We found that the mother’s education had an impact on the neurocognitive outcome in children. The higher the mother’s education, the better comprehensive neurocognitive ability on children, but the influence is not prominent. Previous studies have also found evidence that mother’s education could affect intellectual development and academic performance in children [
14,
26]. Inconsistent with other research conclusions [
14,
23], we did not find that premature, the duration of sevoflurane exposure, and the age of children had a significant effect on the neurocognitive outcome. It was similar in maternal abnormalities during pregnancy and past medical histories of children. It might be because after the screening, moderate to severe preterm infants were excluded, and these participants just had the mild disease in the past. They were relatively healthy, and we minimized the interference of confounding factors on the outcome.
Awake-local anesthesia inevitably has a failure rate. It was unavoidable that children may refuse surgery or change to general anesthesia due to DA. If all children were analyzed on an intention-to-treat basis, the results obtained would be more conservative and dilute the potential effect of general anesthesia, making the differences between groups more difficult to detect. To minimize this bias and ensure the reliability of the results, we analyzed mainly on a per-protocol basis.
Our trial has several limitations. The local anesthesia group could not compare the duration of surgery and anesthesia with the general anesthesia group. Although the two groups of children have similar severity of caries, almost all children with multiple caries could not complete all treatments at once with local anesthesia. It was usually required multiple treatments so that the duration could not be counted. And the general anesthesia group used a sevoflurane-only anesthetic without other general anesthetics.

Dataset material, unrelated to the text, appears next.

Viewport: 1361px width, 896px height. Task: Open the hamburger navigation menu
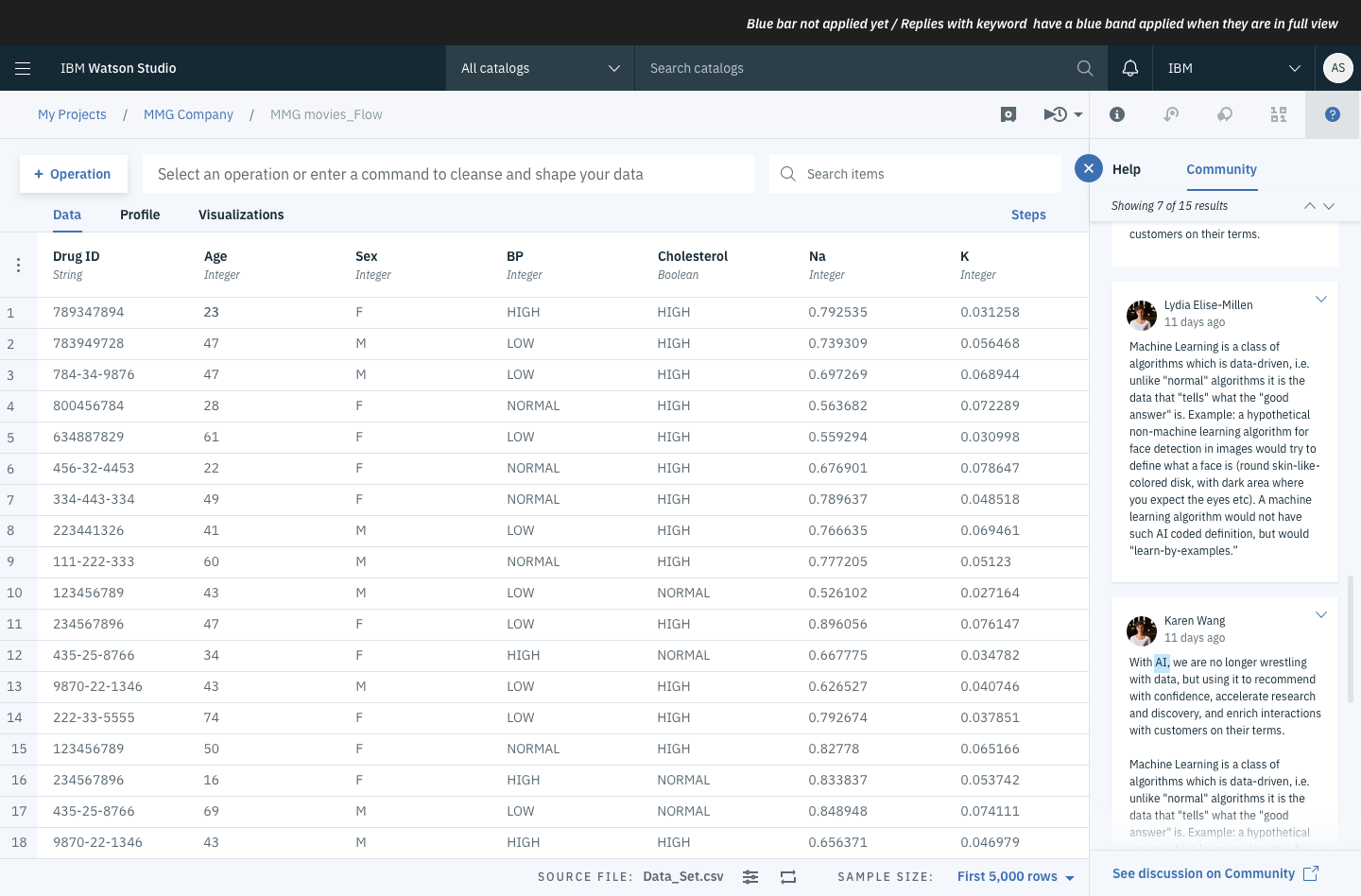pyautogui.click(x=23, y=68)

Thus, our trial cannot be generalized to practice in all pediatric surgery, and cannot elucidate possible outcomes if other agents are added. However, due to the local oral treatment, this type of treatment has little interference to the body’s internal environment, can quickly return to the preoperative state. The interference to the function of the central nervous system caused by the operation was eliminated, and the influence of anesthetic factors can be highlighted to the maximum extent. This is also the advantage of this study compared to other types of surgery.

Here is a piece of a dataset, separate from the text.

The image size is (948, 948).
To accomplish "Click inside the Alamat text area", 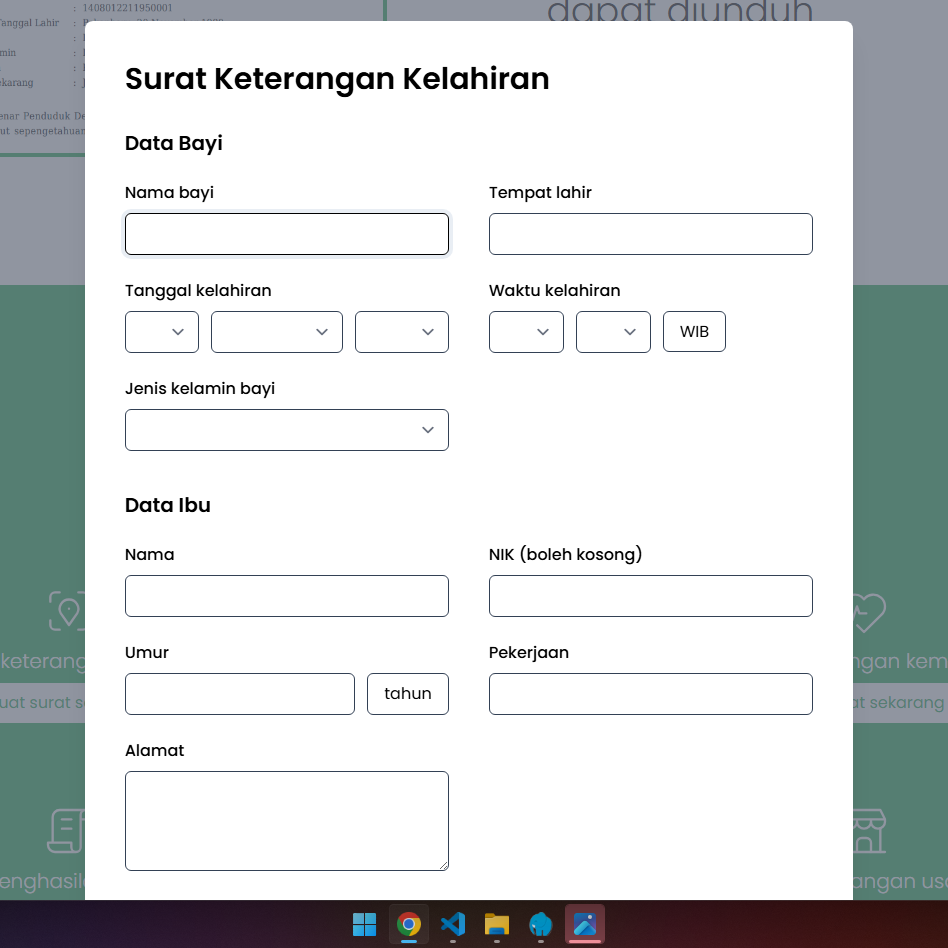I will 287,820.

Another limitation is that the children were recruited in urban areas of Chongqing, Southwest China, and no children from rural areas were recruited. The cultural education they have received is similar. The findings might be influenced by the differences from region and education. And there were fewer children under 4 years of age in the two groups of participants in this trial, and the conclusion in the study was mainly based on children over 4 years old. Because the trial recruited patients with long surgery duration to investigate the outcome of children after prolonged anesthesia. Younger children tended to have less serious caries and required shorter treatment time to meet the exclusion criteria, so there were fewer children under 4 years of age. It needs to be pointed out that, we did not evaluate the children before surgery. Currently, we only performed the first assessment of participants 6 months after surgery. Because the second assessment of WPPSI must be at least 1 year after the first assessment. Our research plan is to conduct the continuous evaluation of participants from short-term to long-term after surgery, in order to more accurately describe the changes in neurocognitive outcomes after DGA.